(Saved entries)

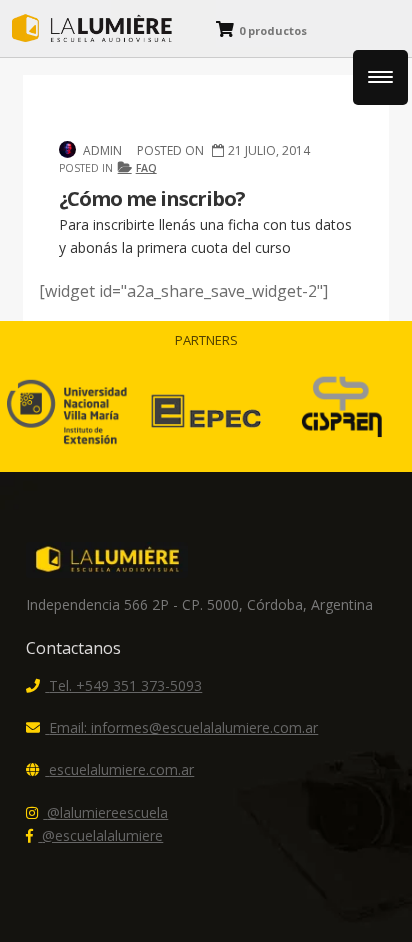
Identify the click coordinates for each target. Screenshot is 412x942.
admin (102, 150)
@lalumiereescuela (107, 812)
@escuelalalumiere (102, 835)
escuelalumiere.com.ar (121, 769)
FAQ (146, 168)
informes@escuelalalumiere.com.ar (183, 727)
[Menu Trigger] (380, 77)
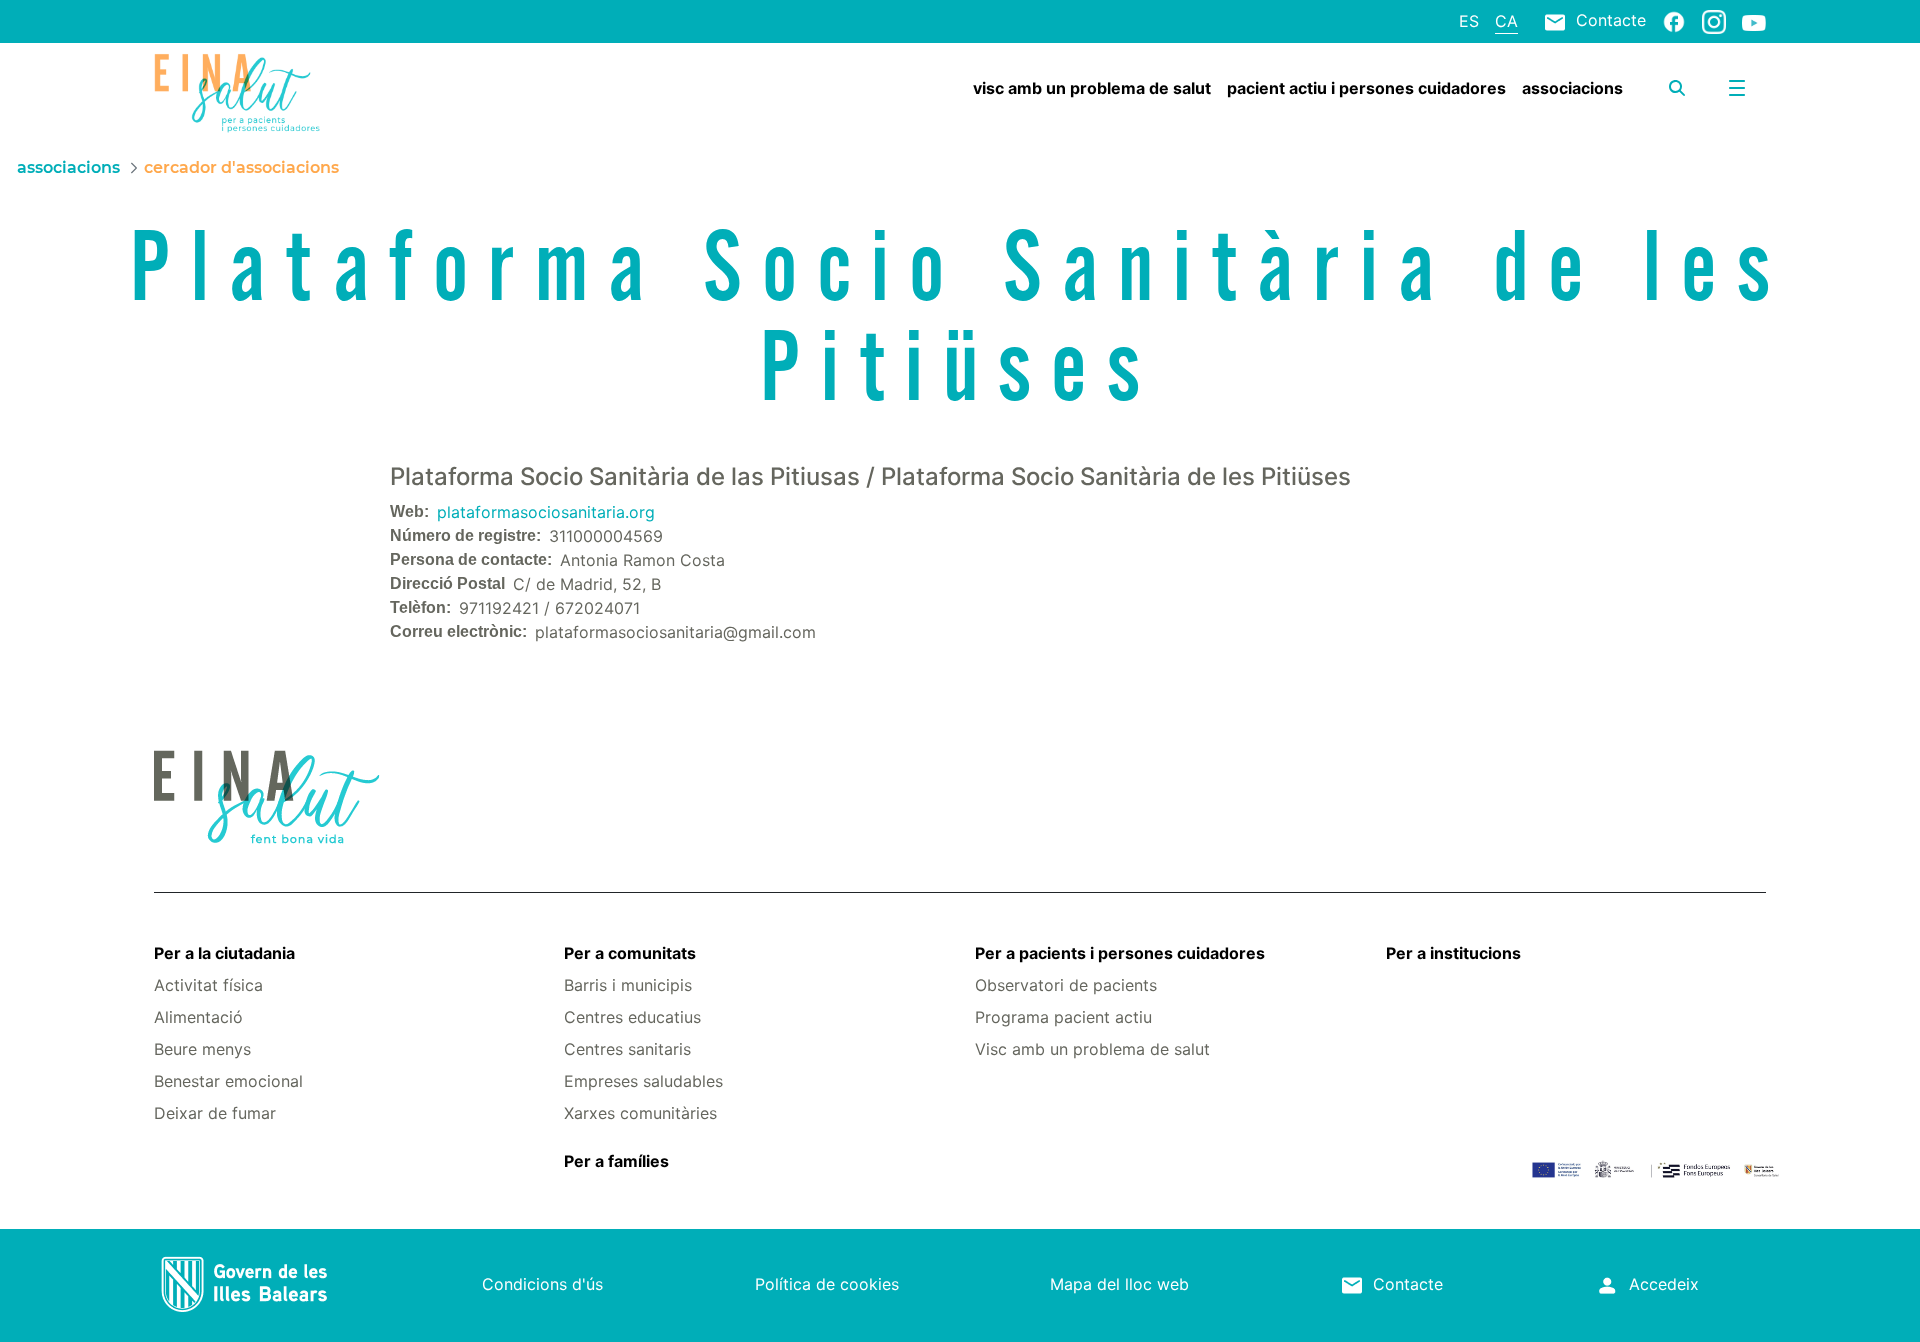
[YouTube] (1754, 22)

Exercise instructions:
Repeat each entry above exactly. Omit the pictures.

Response area:
Identify the click coordinates for each target. Screenshot is 412x942.
admin (102, 150)
@lalumiereescuela (107, 812)
@escuelalalumiere (102, 835)
escuelalumiere.com.ar (121, 769)
FAQ (146, 168)
informes@escuelalalumiere.com.ar (183, 727)
[Menu Trigger] (380, 77)
[YouTube] (1754, 22)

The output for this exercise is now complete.